Thursday, May 21, 2015

Images



I was taking a group of young people home from youth group in my van a few weeks ago. They were all peering in silence into their phones until someone said “have you seen this?” They all huddled around an inch and a half screen laughing hysterically.  They shouted up to me, “Hey Bob have you seen such and such?” I had never heard of it, much less seen it. They went back to their giggling.  

In my generation, my family and sat laughing at images too. Ours were on a TV screen.  If you are 57 or older, no doubt you can remember “I Love Lucy” and the chocolate factory or Lucy selling Vitameatavegaim.  

The generation before me was bit scandalized by a movie image. Never mind the plot, the last line is “Frankly my dear, I don’t give a ….

You know the movie.

My dad told me about images of shows he enjoyed.  He had images in his mind as his family gathered around the radio after supper to listen to “Jack Armstrong, The All American Boy.” Amos and Andy wouldn’t make it in our politically correct society today, but was greatly enjoyed in my Dad’s household.  

Images were not only for entertainment.

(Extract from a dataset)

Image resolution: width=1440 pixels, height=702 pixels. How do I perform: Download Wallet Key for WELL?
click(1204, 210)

My Dad told me of newsreels before black and white movies that would show images of a war a world away but had involved the lives of every able bodied man in America.

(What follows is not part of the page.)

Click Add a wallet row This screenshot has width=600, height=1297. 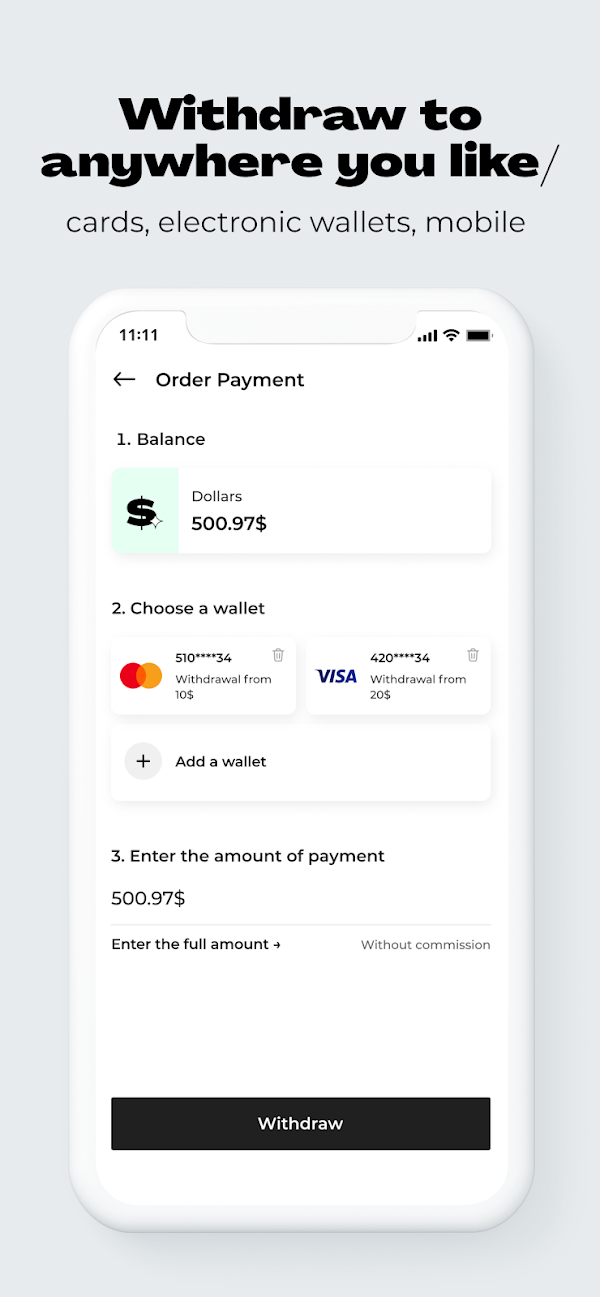tap(301, 762)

The Bible talks about images too. The 2nd commandment in the King James Version says that “Thou shalt not make unto thee any graven image…” (In other words don’t worship anything other than God.)

But our earliest mention of image comes in Genesis 1:27 (NIV) “God created man in his own image, in the image of God he created him, male and female he created them.”

I see what God looks like when I look into the face of a newborn baby; the freckled face boy on the playground, the new bride I am marrying on June 14th, the homeless man on the park bench. Matthew 25 tells me that how I treat them is how I treat God. These are the images I will be accountable for on judgment day, and images that dictate how I act toward God and my fellow man.

Perhaps the better question is “What kind of an image do I portray each day?” With Christ, it should be a powerful image of God’s love, grace and compassion.”

With even more power than the Vitameatavegaim!